The World Health Organization criticized Europe's sluggish vaccine rollout as "unacceptably slow" in a recent statement, pointing to the low rate of Europeans who have been fully vaccinated.
"Vaccines present our best way out of this pandemic. Not only do they work, they are also highly effective in preventing infection," Dr. Hans Henri P. Kluge, the WHO's regional director for Europe, said in a statement last Wednesday. "As long as coverage remains low, we need to apply the same public health and social measures as we have in the past, to compensate for delayed schedules," he added.
"Let me be clear: we must speed up the process by ramping up manufacturing, reducing barriers to administering vaccines, and using every single vial we have in stock, now."
In the United States, 32% of the population has received at least one dose of the vaccine and 18.5% of the population is fully vaccinated, according to the Centers for Disease Control and Prevention.
Europe has seen an uptick transmission of the virus in recent weeks, including the more transmissible B.1.1.7 variant that was first detected in the United Kingdom and which is now the dominant variant in Europe. As a result of rising cases, 27 countries in the region are now in partial or full national lockdown, many imposing nighttime curfews.
"The likelihood of new variants of concern occurring increases with the rate at which the virus is replicating and spreading, so curbing transmission through basic disease control actions is crucial," Dr. Dorit Nitzan, regional emergency director for the WHO's regional office for Europe, said in a statement.
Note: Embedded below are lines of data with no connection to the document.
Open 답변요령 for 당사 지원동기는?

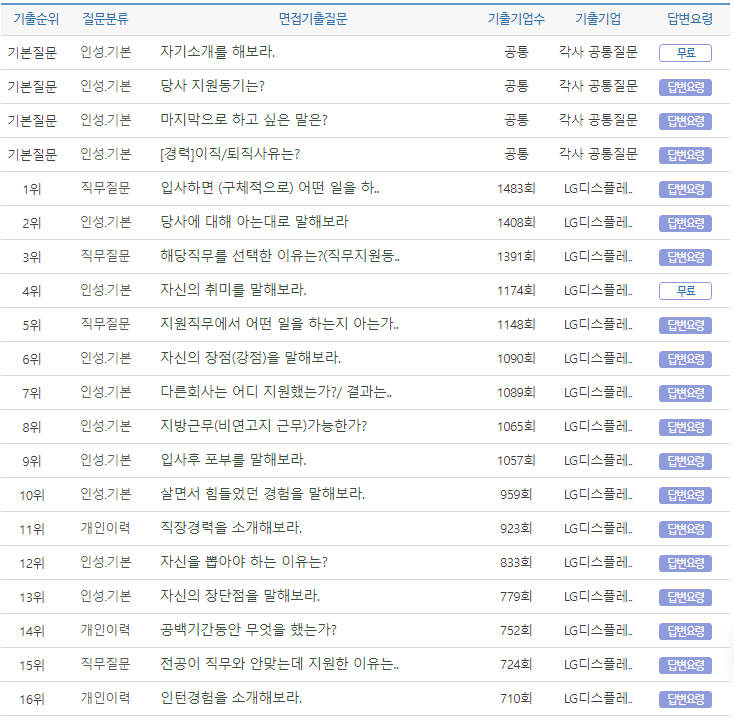tap(685, 87)
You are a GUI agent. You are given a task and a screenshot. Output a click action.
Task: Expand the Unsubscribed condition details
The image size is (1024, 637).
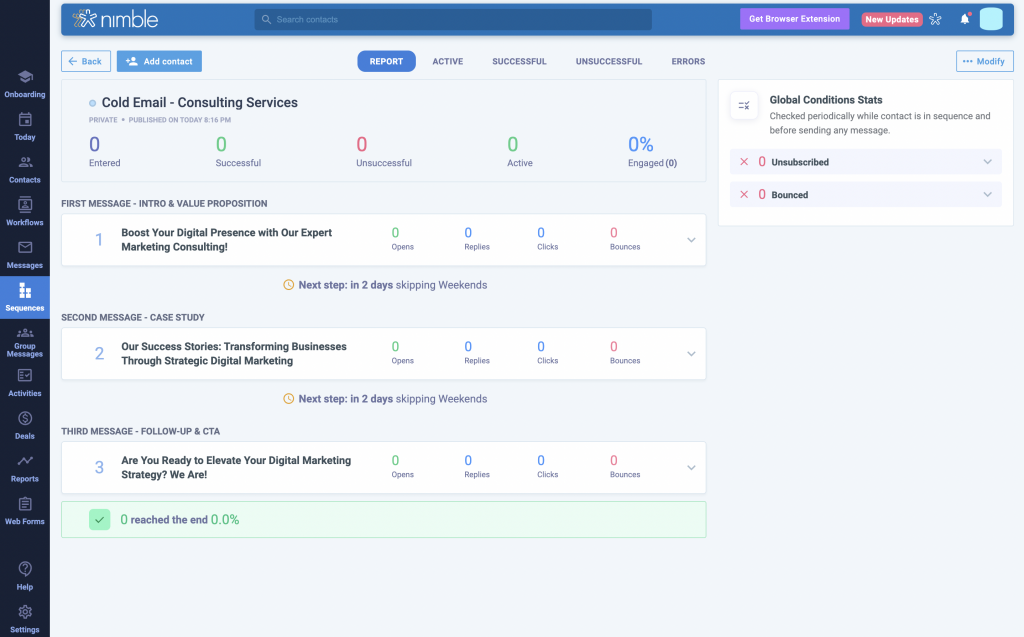987,162
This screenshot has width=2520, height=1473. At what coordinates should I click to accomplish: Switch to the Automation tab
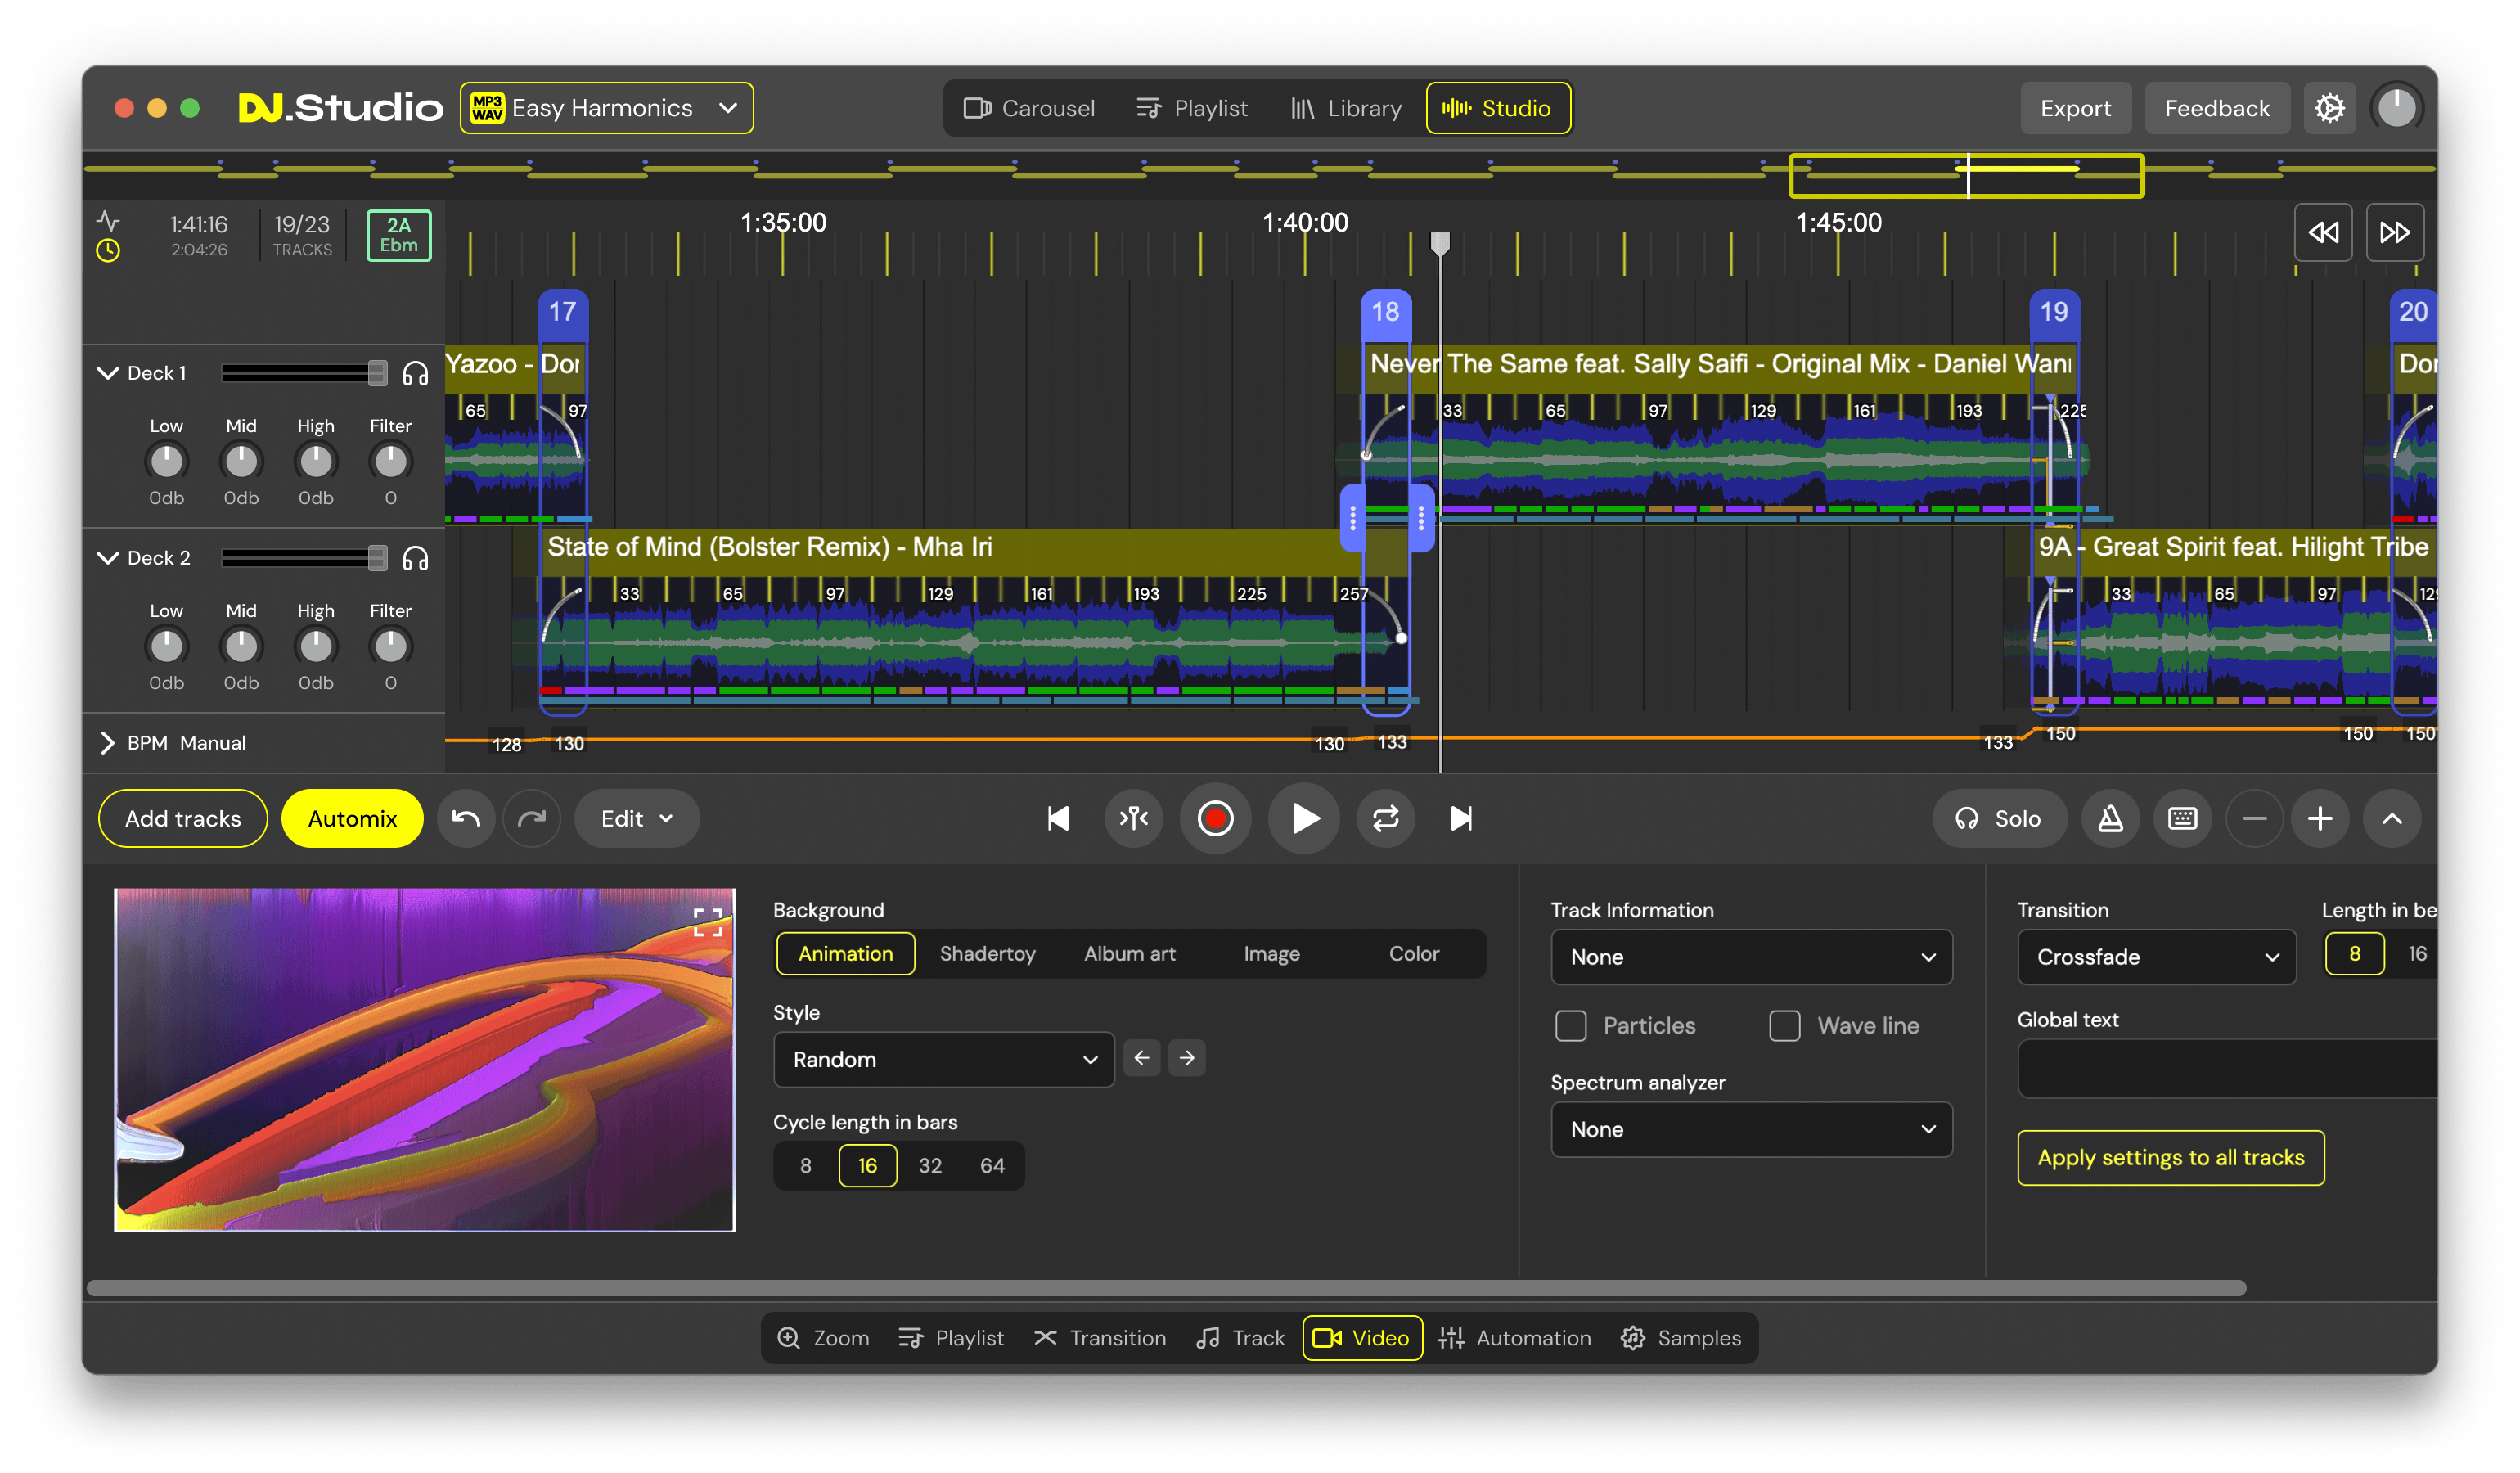click(x=1514, y=1338)
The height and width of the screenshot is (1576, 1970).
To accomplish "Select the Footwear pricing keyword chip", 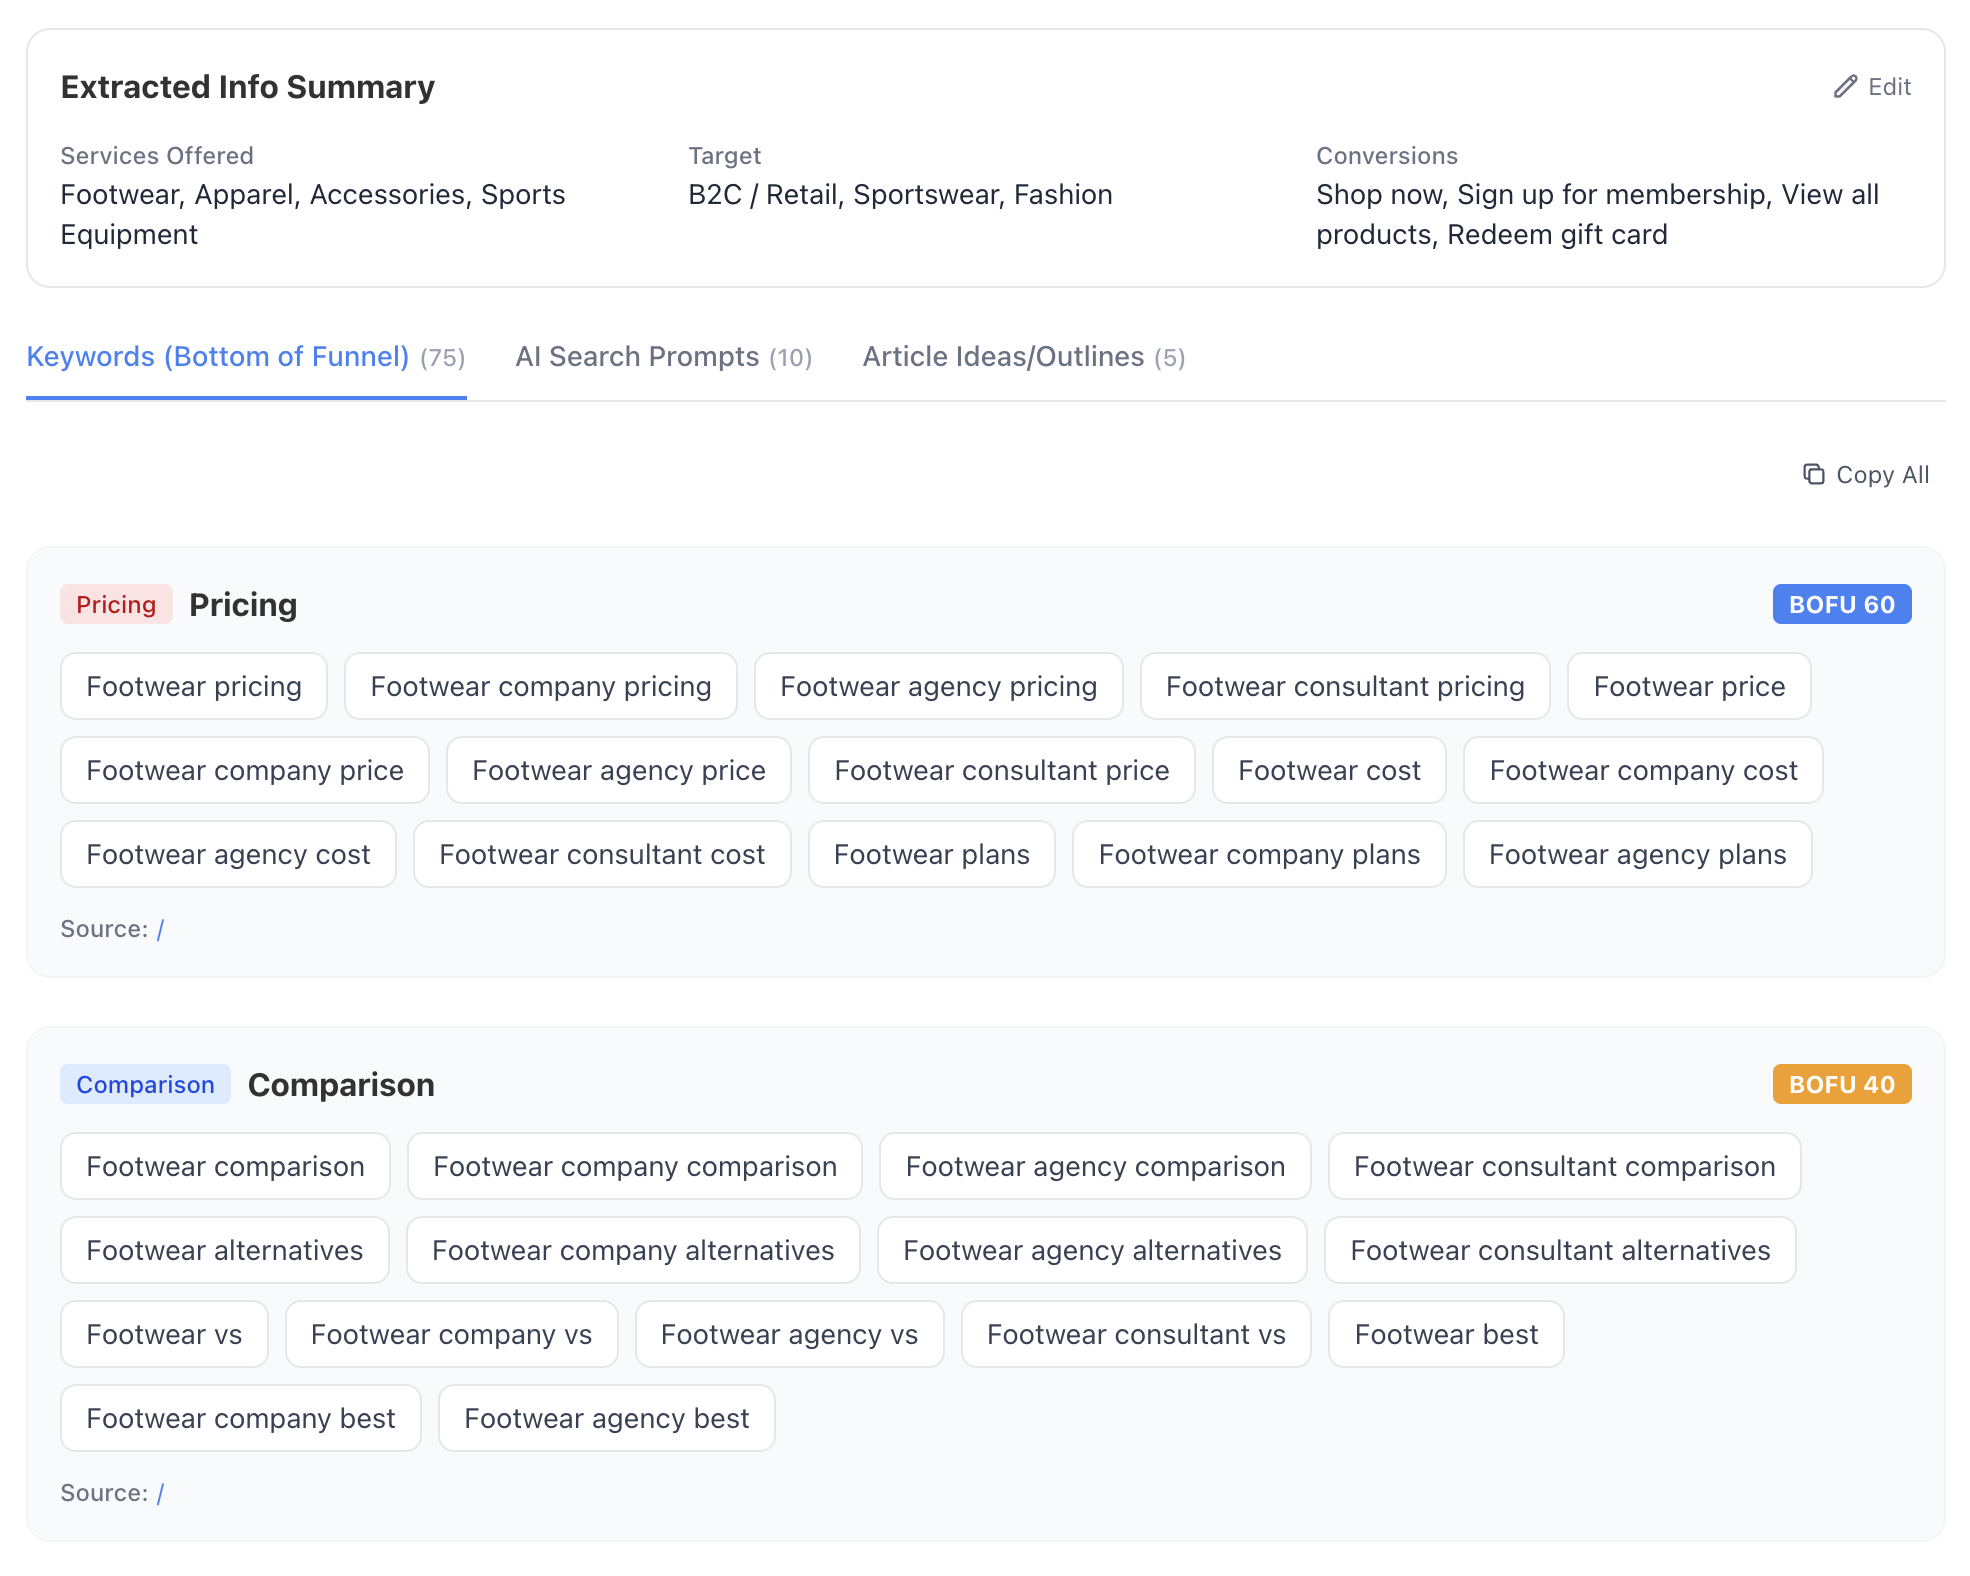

Europe's vaccine rollout has been plagued by supply issues and disagreements over vaccine delivery contracts with pharmaceutical companies. AstraZeneca, the vaccine that Europe bet most heavily on, reduced the number of doses it said it could deliver to the European Union because of low supply and contracts with other countries.
In March, more than 20 countries, including Germany, France, Italy, Spain and the Netherlands halted their AstraZeneca programs over concerns about blood clots. Those countries have since resumed vaccinations following an investigation by the European Medicines Agency that found the vaccine to be safe and effective.